[PATCH v8 01/11] ARM: brcmstb: add infrastructure for ARM-based Broadcom STB SoCs
From: computersforpeace@gmail.com (Brian Norris)
Date: 2014-08-13 23:47:12
Also in:
linux-devicetree, lkml
Hi Russell, Picking up this thread again, as things are now set for dropping this patch and resubmitting SMP support for 3.18. On Sat, Aug 02, 2014 at 10:27:56AM +0100, Russell King wrote:
On Thu, Jul 31, 2014 at 03:06:42PM -0700, Brian Norris wrote:quoted
Yes, I noticed this. What I meant is that smp_ops.cpu_die() and smp_ops.cpu_kill() are not synchronized....quoted
We're not relying on the L1 cache, though. Don't sync_cache_{r,w}() ensure all reads/writes reach at least the L2?What exactly are you trying to achieve here?
Synchronization between v7_exit_coherency_flush() (on the dying CPU) and yanking the power (brcmstb_cpu_kill(), on the murderous CPU). The core completion-based synchronization is not sufficient, since it allows brcmstb_smp_ops.smp_kill and brcmstb_smp_ops.smp_die to race. Am I somehow not achieving what I intend here?
quoted
How does that ensure that the CPU is down by the time the work is scheduled? It seems like this would just defer the work long enough that it *most likely* has quiesced, but I don't see how this gives us a better guarantee. Or maybe I'm missing something. (If so, please do enlighten!)Note that I said a delayed work queue. The dying CPU runs a predictable sequence once cpu_die() has been entered - interrupts at the GIC have been programmed to be routed to other CPUs, interrupts at the CPU are masked, so the CPU isn't going to be doing anything else except executing that code path.

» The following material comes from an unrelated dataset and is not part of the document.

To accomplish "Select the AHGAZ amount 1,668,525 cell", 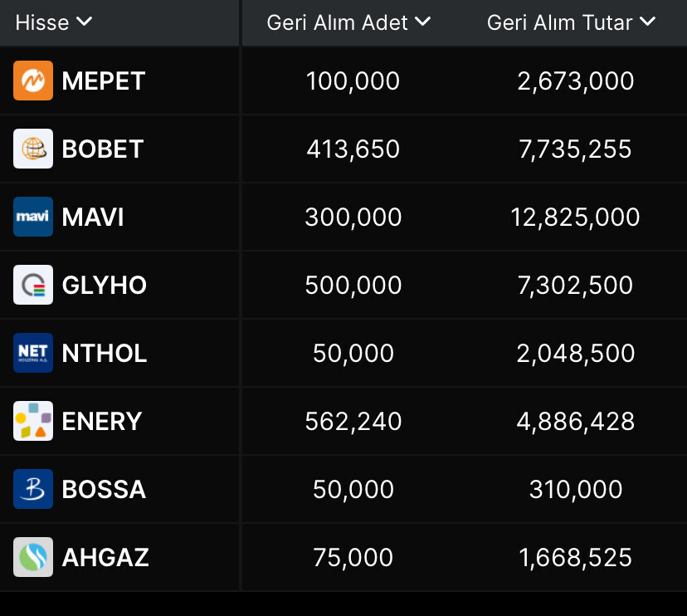I will (x=575, y=557).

So, it's going to be a predictable number of CPU cycles. That allows you to arrange a delayed workqueue (or a timer) to fire after a period of time that you can guarantee that the dying CPU has reached that wfi().
OK, that sounds workable for the active hotplug case. But what about for the suspend case? CPUs are hot-unplugged during disable_nonboot_cpus(), and I don't see that this would guarantee the workqueue will complete before we enter suspend.
Another point which raises itself in your patch is this: + /* Settle-time from Broadcom-internal DVT reference code */ + udelay(7); 7us looks very precise, but udelay() may not be that precise. What is the actual specification? Does it say "you must wait at least 7us"? udelay() _may_ return early, especially if it is using the CPU delay loop to perform the delay - I've explained why this happens previously, and why it isn't a bug. If you're using a timer-based delay for udelay() (which you should be using if you support cpufreq) then the delay should be more accurate, but it's still good practise to give a little leeway on the figure.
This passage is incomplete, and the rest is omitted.